Há que dar a mão à palmatória e algum mérito às improbabilidades: ao cabo de tanto tempo de espera e esperança, excedendo-se no crédito que deu a histórias e desculpas, olhando a vida com o hábito da generosidade, a rapariga da papelaria ganhou para si o homem maduro. "Ganhar" é modo de dizer, mais concretamente o modo de as velhas dizerem, por serem de uma época em que, ao invés de fluir com os acasos que a natureza determina, a vida queria-se firme e blindada, com amarra e sedimento. Desculpemo-las. A História dos factos explica sempre a dos sentimentos e em tempos que foram de escassez e de juízos morais severos para com as mulheres, ter uma casa, um emprego, um companheiro, enfim, ter, era a maior de todas as vitórias. Quem ganha é dono e quem é dono pode repousar nesse estado sólido, quantas vezes mesmo empedernido, a que por tique eufemístico se chama "estabilidade". 
Adiante. 
Gabi, a manicura sonsa, tem versão menos feliz dos factos. Recordemos – porque há muito tempo não se dão aqui satisfações sobre coisa alguma e é sabido que quem não aparece esquece –  que a rapariga da papelaria se enamorou de um homem casado, maduro nas palavras dela, e que confiou que ele fosse capaz de desatar o nó cego da conjugalidade para ficar com ela. Contra todas as expectativas – ou pelo menos contra a que impera neste blog – ele assim o fez e demonstrou que afinal não era mais um vulgar exemplar da cobardia doméstica, encerrando o casamento que há muito arrefecera na cama e engolia em silêncio as mágoas e as refeições.
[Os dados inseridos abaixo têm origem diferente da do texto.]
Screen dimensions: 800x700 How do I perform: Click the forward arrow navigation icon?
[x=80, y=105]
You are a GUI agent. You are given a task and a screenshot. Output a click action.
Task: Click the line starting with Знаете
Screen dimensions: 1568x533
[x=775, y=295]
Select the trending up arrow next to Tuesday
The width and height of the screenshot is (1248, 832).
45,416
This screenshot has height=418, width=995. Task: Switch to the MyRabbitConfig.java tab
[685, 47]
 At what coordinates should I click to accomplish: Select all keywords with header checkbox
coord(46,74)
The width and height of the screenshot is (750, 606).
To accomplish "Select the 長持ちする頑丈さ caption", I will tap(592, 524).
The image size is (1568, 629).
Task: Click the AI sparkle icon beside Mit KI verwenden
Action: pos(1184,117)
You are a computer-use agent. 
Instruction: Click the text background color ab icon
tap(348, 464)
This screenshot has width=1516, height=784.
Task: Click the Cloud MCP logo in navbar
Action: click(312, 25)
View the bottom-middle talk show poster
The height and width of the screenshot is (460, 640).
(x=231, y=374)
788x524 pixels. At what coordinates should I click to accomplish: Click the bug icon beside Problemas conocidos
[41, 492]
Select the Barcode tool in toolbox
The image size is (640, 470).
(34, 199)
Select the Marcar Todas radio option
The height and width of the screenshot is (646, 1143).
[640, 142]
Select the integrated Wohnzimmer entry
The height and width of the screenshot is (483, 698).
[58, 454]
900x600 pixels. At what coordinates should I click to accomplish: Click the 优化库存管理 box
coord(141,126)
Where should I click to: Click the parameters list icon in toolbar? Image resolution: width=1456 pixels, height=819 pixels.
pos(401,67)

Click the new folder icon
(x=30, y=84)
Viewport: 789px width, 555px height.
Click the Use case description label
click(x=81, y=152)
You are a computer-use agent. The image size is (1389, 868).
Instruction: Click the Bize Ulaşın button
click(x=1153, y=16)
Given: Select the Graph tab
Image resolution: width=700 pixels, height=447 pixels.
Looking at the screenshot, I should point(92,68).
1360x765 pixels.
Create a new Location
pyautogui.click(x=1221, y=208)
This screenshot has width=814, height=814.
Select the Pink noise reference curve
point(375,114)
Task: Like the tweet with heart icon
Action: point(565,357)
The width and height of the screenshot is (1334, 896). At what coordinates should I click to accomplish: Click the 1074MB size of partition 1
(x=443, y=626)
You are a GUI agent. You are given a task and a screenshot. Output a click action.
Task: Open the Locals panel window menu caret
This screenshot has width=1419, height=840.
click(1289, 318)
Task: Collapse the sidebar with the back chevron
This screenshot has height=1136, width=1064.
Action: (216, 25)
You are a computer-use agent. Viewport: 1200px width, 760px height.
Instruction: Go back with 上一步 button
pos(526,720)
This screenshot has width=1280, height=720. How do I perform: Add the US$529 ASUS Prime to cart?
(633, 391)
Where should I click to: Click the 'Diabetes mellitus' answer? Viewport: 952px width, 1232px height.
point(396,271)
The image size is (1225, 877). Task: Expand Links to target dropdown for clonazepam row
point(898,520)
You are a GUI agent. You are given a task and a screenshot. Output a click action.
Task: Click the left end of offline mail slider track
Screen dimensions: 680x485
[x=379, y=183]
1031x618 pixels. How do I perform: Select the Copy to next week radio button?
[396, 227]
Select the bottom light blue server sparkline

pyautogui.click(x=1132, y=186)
Mas Gabi, dizia eu, conta e reconta a história no salão sem resistir a desconsiderar o acontecimento. No vaivém da lima, faz notar o facto de que, embora lhe tenha sido favorável o desfecho da novela, a rapariga da papelaria jamais passou de um recurso de salvação, um fundo de reserva, uma dessas almofadinhas sempre disponíveis onde se encostam aqueles a cuja espinha falta verticalidade. 
– Ele não é por amor que fica com ela, ele é só porque o casamento correu mal e ela estava ali à mão. 
Sim, toda a gente conhece, de cor ou de experiência, casos desses para quem os amores não são fonte de riqueza mas conveniência quotidiana. Se estão à partida condenados ou, pelo contrário, tão habilitados como os outros ao grande prémio da felicidade conjugal, é dúvida que deixo à análise dos especialistas. Importa-me antes lembrar que o desdém de Gabi não é senão a purulência da própria ferida. Porque, afinal, onde estava ela na hora em que o Marco do ginásio precisou de ser salvo dos azares amorosos? À mão. Não foi ela também segunda escolha, recurso? Mas a manicura sonsa é incapaz de notar o quanto revela de nós mesmos a maledicência que aos outros dedicamos. E assim vai mostrando o que vale, muito embora às clientes do salão seja de muita serventia o que a respeito dos outros se comenta, por ser entretenimento garantido a romper o tédio dos dias. 
Cara Gabi, Gabriela no registo, manicura de profissão, maldizente de ocupação: tenha cuidado. Ninguém pode fazer-se de outro e esconder por muito tempo quem, na realidade, é. Nos malabarismos de caráter, ou acabam por cair as bolas ou acabam a cansar-se os braços.